* WORK REQUIRED
Please set down exactly the lines of the listing below from the line containing "Screen dimensions: 600x375" through the line containing "Image resolution: width=768", both lines included, leaving out all other lines.

·····

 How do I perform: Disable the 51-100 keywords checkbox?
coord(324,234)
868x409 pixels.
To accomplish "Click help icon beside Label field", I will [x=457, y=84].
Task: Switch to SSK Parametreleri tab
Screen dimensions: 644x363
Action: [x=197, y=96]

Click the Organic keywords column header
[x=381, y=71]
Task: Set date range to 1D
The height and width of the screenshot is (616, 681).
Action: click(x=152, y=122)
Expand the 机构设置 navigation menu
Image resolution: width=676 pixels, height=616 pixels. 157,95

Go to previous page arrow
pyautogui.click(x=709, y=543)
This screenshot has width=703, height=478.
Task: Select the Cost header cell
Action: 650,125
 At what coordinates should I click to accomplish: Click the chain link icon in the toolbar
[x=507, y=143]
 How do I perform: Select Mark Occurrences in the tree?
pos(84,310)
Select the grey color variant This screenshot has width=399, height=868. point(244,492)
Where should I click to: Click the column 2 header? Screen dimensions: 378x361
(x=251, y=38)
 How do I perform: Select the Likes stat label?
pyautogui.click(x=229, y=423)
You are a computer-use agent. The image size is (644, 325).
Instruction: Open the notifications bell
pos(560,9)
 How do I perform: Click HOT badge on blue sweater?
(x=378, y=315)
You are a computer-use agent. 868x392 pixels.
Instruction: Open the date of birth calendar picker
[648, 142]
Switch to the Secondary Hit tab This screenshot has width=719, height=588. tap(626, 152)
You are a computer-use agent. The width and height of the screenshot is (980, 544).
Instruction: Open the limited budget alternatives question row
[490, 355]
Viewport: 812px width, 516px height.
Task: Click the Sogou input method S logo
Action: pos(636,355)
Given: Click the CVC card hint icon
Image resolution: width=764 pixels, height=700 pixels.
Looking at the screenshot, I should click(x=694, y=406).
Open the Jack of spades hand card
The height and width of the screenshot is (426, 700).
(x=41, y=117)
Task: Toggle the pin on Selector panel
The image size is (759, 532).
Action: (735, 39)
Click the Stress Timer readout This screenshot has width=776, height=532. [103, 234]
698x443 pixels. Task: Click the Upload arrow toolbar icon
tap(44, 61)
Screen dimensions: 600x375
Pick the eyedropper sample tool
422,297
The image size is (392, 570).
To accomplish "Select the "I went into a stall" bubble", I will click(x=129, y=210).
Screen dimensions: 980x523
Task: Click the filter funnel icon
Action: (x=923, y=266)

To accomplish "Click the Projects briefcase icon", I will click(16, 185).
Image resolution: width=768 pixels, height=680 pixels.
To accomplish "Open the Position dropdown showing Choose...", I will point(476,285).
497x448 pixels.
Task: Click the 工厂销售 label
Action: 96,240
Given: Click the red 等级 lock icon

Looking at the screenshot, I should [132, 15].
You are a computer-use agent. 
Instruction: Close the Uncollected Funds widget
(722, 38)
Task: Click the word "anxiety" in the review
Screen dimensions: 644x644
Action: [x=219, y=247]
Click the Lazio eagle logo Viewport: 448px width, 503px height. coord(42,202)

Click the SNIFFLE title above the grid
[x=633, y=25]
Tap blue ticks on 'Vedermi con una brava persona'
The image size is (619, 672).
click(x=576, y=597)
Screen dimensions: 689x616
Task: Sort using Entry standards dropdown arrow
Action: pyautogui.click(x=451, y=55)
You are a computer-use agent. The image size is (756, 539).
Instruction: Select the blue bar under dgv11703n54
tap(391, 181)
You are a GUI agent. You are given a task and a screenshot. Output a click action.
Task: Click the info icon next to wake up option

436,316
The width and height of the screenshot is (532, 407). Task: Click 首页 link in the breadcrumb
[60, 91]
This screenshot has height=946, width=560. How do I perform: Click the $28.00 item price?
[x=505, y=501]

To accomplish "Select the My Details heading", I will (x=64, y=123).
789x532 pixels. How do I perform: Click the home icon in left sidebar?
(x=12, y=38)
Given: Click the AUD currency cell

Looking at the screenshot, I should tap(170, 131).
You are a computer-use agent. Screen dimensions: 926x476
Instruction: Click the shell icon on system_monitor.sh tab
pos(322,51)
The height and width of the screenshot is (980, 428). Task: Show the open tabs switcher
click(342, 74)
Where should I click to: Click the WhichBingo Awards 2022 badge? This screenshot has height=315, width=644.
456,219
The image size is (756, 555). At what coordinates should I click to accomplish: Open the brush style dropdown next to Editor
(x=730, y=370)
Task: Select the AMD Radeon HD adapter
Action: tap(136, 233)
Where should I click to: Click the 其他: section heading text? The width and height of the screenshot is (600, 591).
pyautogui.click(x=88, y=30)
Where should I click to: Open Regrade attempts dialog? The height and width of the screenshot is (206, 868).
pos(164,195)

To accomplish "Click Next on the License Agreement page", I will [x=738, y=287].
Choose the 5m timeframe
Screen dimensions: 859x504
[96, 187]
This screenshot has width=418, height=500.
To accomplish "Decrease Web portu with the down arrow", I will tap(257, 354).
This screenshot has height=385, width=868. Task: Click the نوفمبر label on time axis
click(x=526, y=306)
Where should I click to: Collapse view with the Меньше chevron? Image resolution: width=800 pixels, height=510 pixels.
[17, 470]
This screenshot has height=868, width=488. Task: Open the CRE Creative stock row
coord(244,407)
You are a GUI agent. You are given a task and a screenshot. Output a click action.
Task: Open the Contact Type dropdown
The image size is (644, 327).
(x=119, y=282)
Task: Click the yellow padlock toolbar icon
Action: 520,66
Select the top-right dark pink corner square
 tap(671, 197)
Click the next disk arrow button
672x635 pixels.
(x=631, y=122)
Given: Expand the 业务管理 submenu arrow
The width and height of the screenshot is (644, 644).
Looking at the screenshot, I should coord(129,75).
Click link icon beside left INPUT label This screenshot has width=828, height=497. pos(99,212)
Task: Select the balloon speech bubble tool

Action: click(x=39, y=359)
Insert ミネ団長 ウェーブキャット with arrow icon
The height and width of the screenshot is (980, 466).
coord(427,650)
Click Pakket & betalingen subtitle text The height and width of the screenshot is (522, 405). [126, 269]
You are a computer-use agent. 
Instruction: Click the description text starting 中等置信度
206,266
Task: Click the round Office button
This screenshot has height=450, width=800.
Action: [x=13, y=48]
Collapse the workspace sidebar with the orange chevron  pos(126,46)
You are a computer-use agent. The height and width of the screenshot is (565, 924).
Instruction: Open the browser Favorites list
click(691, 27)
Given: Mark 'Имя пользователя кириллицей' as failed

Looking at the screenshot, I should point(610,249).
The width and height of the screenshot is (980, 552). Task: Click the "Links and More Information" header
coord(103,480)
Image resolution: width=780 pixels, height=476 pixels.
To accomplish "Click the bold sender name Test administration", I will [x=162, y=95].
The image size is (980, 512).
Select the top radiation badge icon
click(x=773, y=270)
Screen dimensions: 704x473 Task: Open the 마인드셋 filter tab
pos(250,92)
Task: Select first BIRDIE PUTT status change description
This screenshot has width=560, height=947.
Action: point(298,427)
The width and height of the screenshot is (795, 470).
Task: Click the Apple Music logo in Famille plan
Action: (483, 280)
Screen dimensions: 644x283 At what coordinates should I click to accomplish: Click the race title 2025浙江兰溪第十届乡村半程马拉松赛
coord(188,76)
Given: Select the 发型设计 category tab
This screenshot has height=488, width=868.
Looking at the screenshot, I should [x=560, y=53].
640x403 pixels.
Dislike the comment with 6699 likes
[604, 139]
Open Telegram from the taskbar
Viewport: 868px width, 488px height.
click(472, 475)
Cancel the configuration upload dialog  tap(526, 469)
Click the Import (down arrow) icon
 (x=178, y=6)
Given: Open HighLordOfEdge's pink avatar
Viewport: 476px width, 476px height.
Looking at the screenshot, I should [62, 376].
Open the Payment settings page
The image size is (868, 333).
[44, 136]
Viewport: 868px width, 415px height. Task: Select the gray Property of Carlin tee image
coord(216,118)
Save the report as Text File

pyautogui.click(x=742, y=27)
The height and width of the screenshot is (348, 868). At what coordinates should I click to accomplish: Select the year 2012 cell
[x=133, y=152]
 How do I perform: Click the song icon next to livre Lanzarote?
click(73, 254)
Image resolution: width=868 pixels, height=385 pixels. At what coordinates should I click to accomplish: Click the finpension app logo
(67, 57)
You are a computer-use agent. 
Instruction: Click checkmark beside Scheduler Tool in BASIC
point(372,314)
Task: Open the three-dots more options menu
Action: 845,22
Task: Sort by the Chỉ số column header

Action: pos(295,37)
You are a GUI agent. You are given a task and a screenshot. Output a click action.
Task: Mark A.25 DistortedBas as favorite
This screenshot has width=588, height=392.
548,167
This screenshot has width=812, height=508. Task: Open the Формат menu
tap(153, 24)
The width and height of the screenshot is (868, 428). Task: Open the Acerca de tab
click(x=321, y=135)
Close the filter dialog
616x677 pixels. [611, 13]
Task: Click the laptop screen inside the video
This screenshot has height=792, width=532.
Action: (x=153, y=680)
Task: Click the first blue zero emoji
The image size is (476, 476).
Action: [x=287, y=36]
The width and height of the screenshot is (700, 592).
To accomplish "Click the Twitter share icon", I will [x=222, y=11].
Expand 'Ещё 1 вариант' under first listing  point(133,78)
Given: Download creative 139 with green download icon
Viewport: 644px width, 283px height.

·····

* EXPECTED ANSWER
Screen dimensions: 600x375
Pick the eyedropper sample tool
422,297
The image size is (392, 570).
To accomplish "Select the "I went into a stall" bubble", I will click(x=129, y=210).
Screen dimensions: 980x523
Task: Click the filter funnel icon
Action: (x=923, y=266)

To accomplish "Click the Projects briefcase icon", I will click(16, 185).
Image resolution: width=768 pixels, height=680 pixels.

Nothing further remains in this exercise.